/---

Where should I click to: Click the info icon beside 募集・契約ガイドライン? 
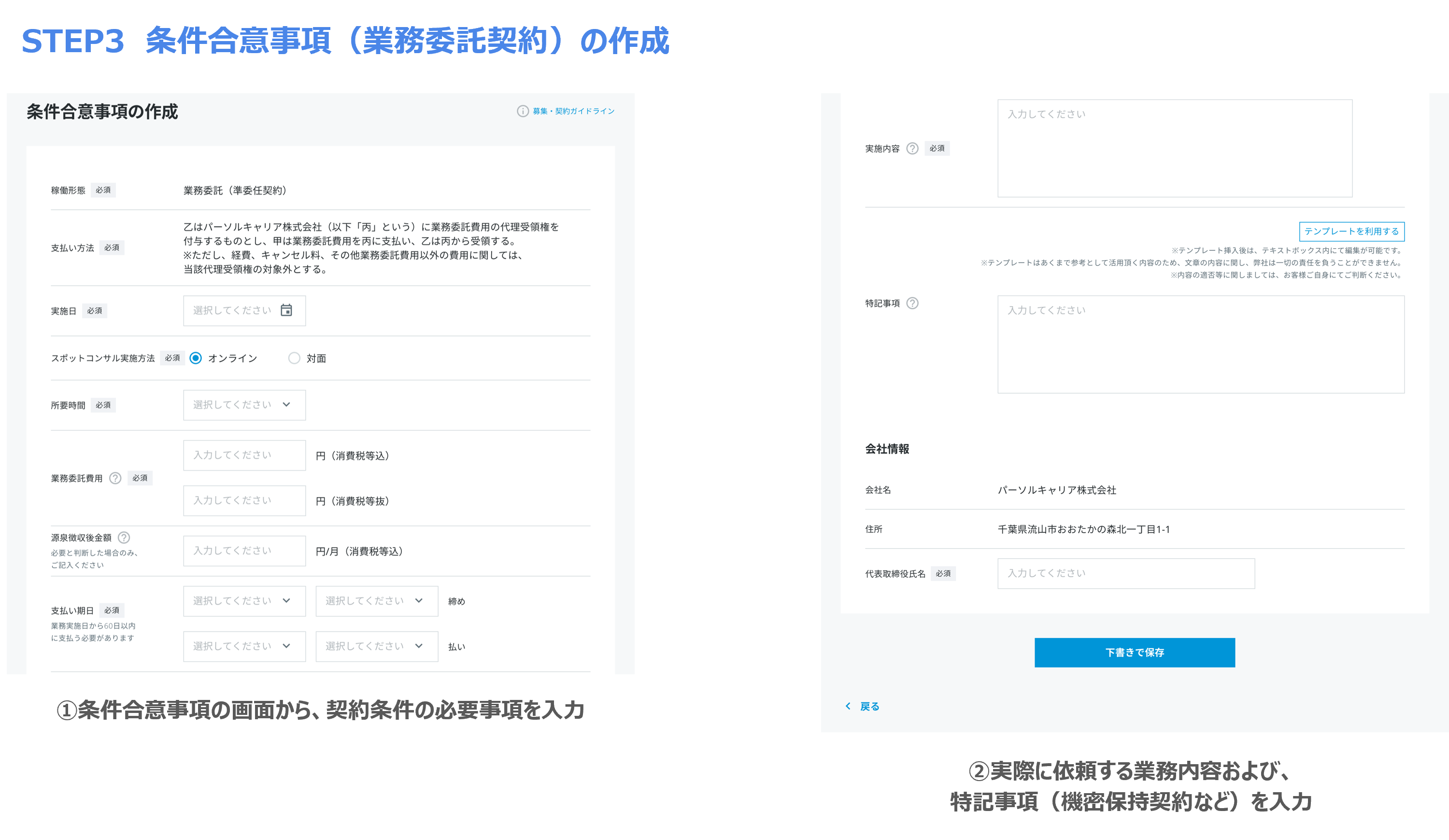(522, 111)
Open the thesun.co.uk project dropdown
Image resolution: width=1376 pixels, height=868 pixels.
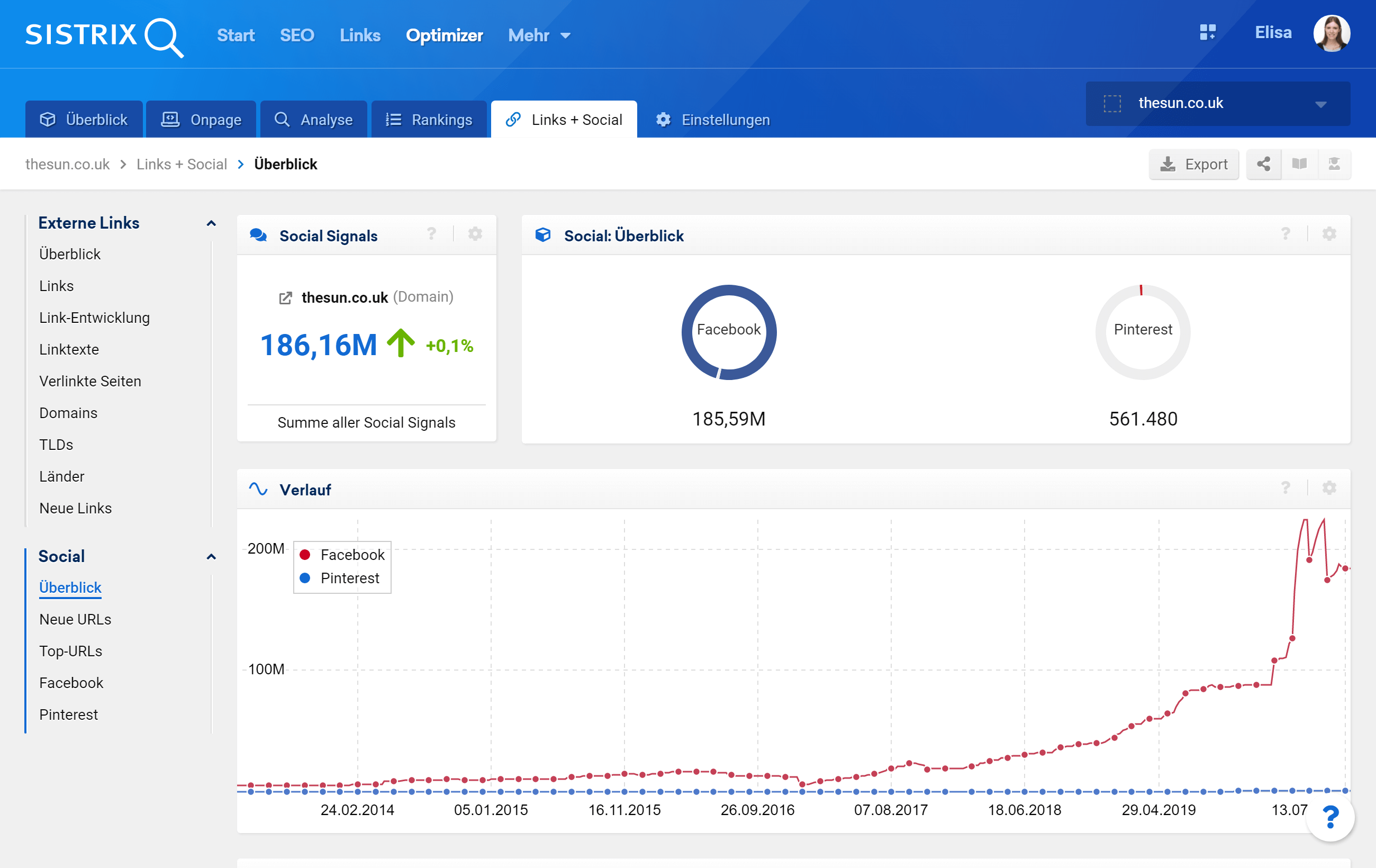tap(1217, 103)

\---

### WHAT IS NEEDED
Nothing but the pictures may be dropped as you repeat the listing above exactly.

### REPLY TO THE TASK
Where should I click to: Click the info icon beside 募集・契約ガイドライン? 
(522, 111)
Open the thesun.co.uk project dropdown
Image resolution: width=1376 pixels, height=868 pixels.
tap(1217, 103)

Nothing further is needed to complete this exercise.